Room For Your Own Thoughts

"Cutting off that particular person was like finally getting rid of the dead weight. Suddenly, my mental clarity skyrocketed, and I could hear my own thoughts without the constant background noise of their negativity."

"It’s amazing how much lighter life feels when you’re not dragging someone else's drama around like it's your weekly chore!"

- Otherwise-Alfalfa867

A Much Quieter Space

"It was multiple people, and yes. Way better off. Also turned off most social media besides Reddit. Would recommend."

- Afrojones66

"Same, so much better without the noise of social media."

- Straight_Sun_8353

Fewer Panic Attacks

"Yes, I cut my mom and sister off, and although it was hard I feel like a weight has been lifted. I no longer have to get panic attacks when I see their names pop up on my phone cause they’re blocked."

- Late-Evidence2926

Even Better Financially

"Oh h**l, yes. H**l yes. He was draining my bank account dry, asking to borrow money that he could not return, and guilt-tripping me when I didn't want to lend it. Trying to make me his ATM so he could take his side piece to expensive restaurants to show off (he denied this)."

"I used to be a doormat and felt bad for denying him the help. Trying to talk to him sapped all my energy, because he kept turning it around on me and using manipulative tactics like love-bombing and emotional blackmail. And I was dealing with my grandad's passing and grandmother's cancer diagnosis at the same time, so I was emotionally drained to the point where I was ready to give up and let him have the money, just so I would have one less problem to deal with."

"I just gave up entirely and stopped replying to him after another quarrel. I just... couldn't. I didn't actually make a conscious choice to cut him off; I just died inside.
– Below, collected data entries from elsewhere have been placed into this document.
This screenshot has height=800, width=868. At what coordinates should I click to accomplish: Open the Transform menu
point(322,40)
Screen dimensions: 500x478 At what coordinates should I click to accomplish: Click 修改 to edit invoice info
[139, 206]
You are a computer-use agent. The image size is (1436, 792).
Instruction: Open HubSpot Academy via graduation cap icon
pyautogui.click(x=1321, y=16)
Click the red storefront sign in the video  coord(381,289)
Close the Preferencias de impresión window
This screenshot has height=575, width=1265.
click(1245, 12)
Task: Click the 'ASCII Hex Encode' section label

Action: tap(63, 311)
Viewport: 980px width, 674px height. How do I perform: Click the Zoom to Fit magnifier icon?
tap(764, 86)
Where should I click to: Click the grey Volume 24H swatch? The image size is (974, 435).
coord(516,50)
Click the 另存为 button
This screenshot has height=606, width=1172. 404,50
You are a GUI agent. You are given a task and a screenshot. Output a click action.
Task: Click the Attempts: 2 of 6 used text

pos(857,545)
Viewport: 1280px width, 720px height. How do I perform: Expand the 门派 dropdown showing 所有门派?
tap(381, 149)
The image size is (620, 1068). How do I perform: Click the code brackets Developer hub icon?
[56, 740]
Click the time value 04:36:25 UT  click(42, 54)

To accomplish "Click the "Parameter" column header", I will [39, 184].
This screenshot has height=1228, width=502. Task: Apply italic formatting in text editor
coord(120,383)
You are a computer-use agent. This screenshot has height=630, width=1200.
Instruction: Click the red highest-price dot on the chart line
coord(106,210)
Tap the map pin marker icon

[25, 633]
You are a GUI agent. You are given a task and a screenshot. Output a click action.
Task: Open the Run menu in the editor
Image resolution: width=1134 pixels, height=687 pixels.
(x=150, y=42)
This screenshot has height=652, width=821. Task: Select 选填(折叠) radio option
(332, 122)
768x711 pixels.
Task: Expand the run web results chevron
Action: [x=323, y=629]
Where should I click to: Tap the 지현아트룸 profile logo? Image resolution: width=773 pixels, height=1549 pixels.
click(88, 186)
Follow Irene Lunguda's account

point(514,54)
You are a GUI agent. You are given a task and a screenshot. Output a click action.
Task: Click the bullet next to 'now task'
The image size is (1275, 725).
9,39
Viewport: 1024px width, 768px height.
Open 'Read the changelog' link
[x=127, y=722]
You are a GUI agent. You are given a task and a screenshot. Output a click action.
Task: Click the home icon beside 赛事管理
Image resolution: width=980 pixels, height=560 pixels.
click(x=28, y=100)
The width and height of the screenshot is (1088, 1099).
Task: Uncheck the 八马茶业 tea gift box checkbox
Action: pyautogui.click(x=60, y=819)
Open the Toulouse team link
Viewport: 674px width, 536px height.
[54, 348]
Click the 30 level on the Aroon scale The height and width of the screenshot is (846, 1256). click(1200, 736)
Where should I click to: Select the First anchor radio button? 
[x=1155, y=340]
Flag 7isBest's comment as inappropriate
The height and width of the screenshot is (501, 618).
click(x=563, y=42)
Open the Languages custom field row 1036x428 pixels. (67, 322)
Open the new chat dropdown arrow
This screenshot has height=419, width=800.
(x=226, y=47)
But it was the best thing I could have done, my mental health slowly picked up and I'm doing better without him. Not to mention my bank account is no longer in the negative (I lost eight months' income thanks to him)."

- imtiredandwannanap

Like A Goodbye Gift

"They cut contact with me. I got upset, but my husband's response was, 'But that's a good thing, right?'"

" It was hard to see at the time, but he was right. I used to wake up with daily headaches and those stopped. My skin cleared up and my hair became fuller."

"It used to be a constant stream of crisis here, fire to put out there, and a fight to resolve over there, and oh look! Another crisis. Now life is calm. If an issue comes up, it gets resolved and then it's calm again."

"I wasn't supposed to respect the no contact and was supposed to beg for forgiveness, but I'm okay with respecting no contact."

- ShirwillJack

A Mental And Emotional Amputation

"There's a recurring theme in this thread of profound relief when they're gone. The people I've amputated from my life, I definitely mourned them all some, but they all had various messes they were in from people who weren't friends and refused to put up with their s**t."

"There's such a weight lifted from your soul when you realize 'their problems are no longer my problems.' You can focus on working on and helping yourself more when the show they think they star in is canceled."

- Should_Not_Comment


As hard as it might be to let go of the toxic people in our lives, these Redditors make it clear that relief can be found beyond saying goodbye and making amends with the choice we never should have had to make. We might wish that we never had to separate ourselves from other people, but sometimes, they really give us no other choice when we deserve better.